The EU Justice Sub-Committee holds a one-off evidence session with representatives from Citizens' Advice and Which? to consider whether leaving the EU could lower consumer protection in the UK.
As a member of the EU, the UK was covered by a wide-range of EU consumer protection laws – from compensation for passengers when their travel is disrupted, to rules on food safety, standardised energy efficiency labelling, and bans on misleading advertising.
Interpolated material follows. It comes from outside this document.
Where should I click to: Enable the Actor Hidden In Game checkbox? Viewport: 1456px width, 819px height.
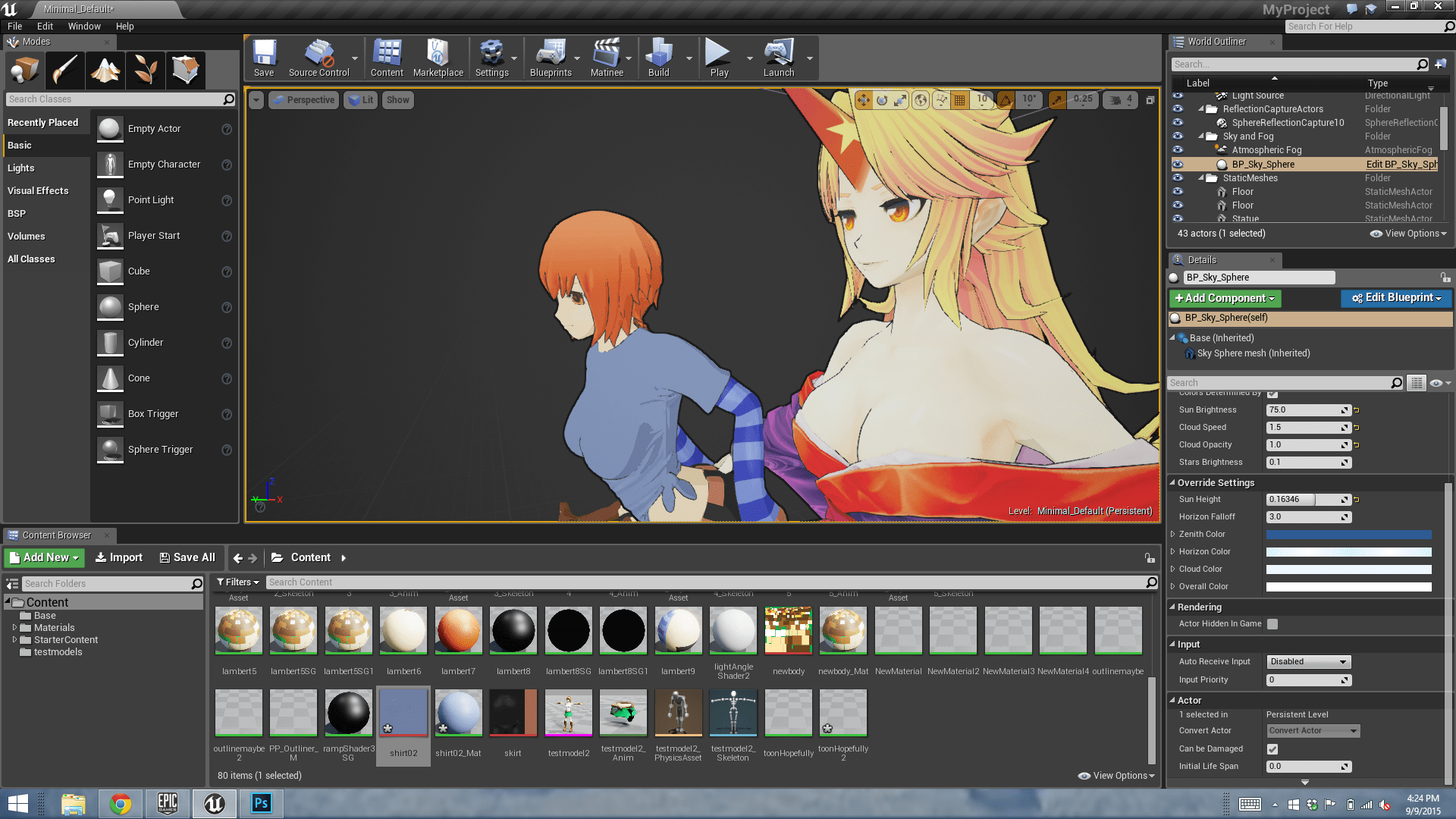(x=1272, y=624)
The UK was also a member of a number of EU agencies that help protect consumers: the European Food Safety Agency, the European Medicines Agency and the European Aviation Safety Agency.
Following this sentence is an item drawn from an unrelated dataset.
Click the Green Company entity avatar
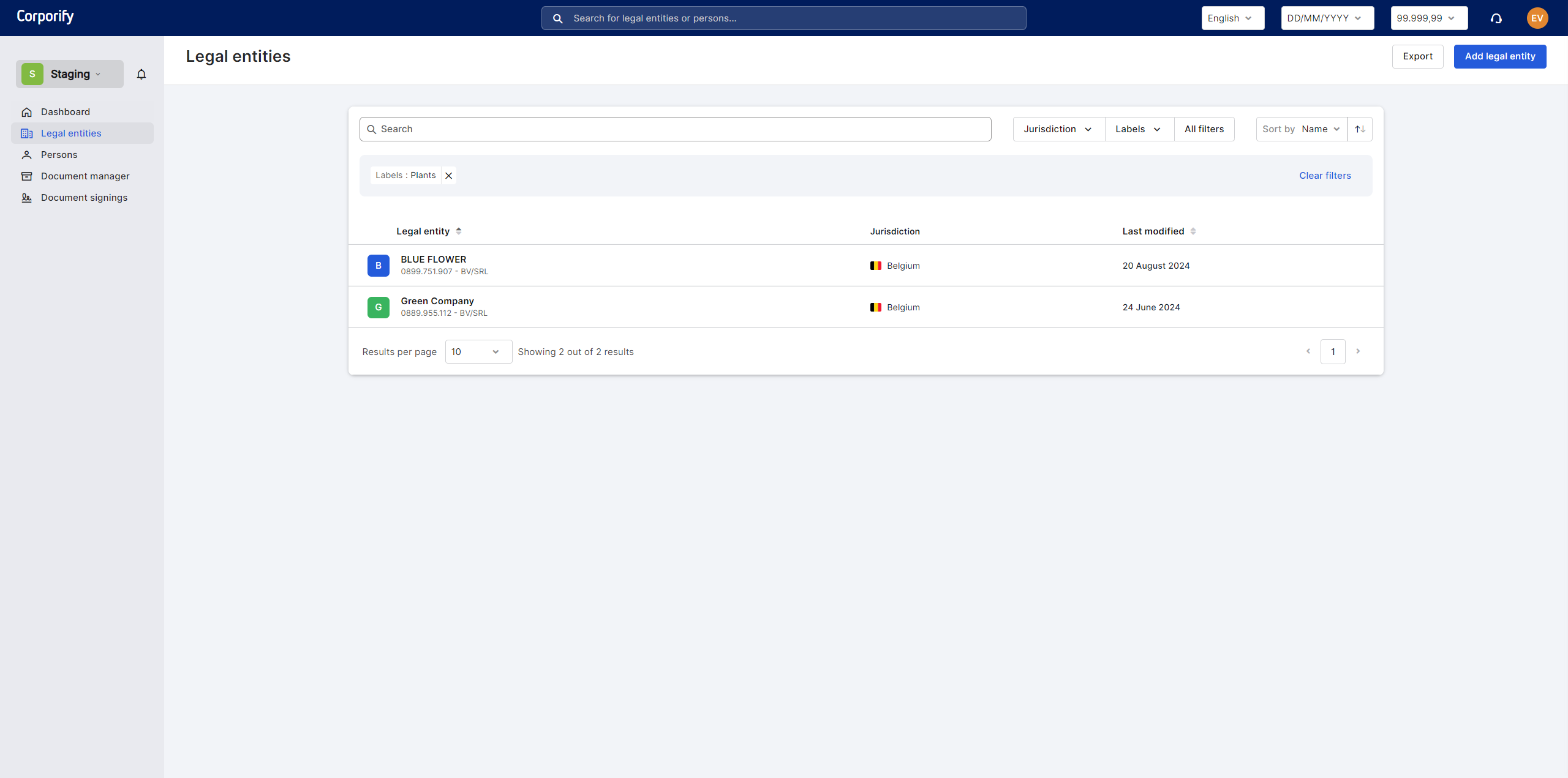1568x778 pixels. 378,307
Under the terms of the Withdrawal Agreement, the UK’s membership of all EU agencies ended at the end of January; pending any future agreements with the EU, EU law will cease to apply at the end of the year.
The House of Lords EU Justice Sub-Committee, therefore, is examining how Brexit will affect the rights of UK consumers and what the UK Government needs to do to ensure that consumers are adequately protected.
Tuesday 11 February in Committee Room 3, Palace of Westminster
- Matthew Upton, Director of Policy at Citizens Advice
- Sue Davies, Head of Consumer Protection at Which?
Areas of discussion
Topics likely to be covered include:
- whether the Government should seek continued cooperation with the EU on consumer protection issues;
- how the future UK-EU relationship might work in this regard; and
- whether Brexit could result in a reduction in consumer protection standards.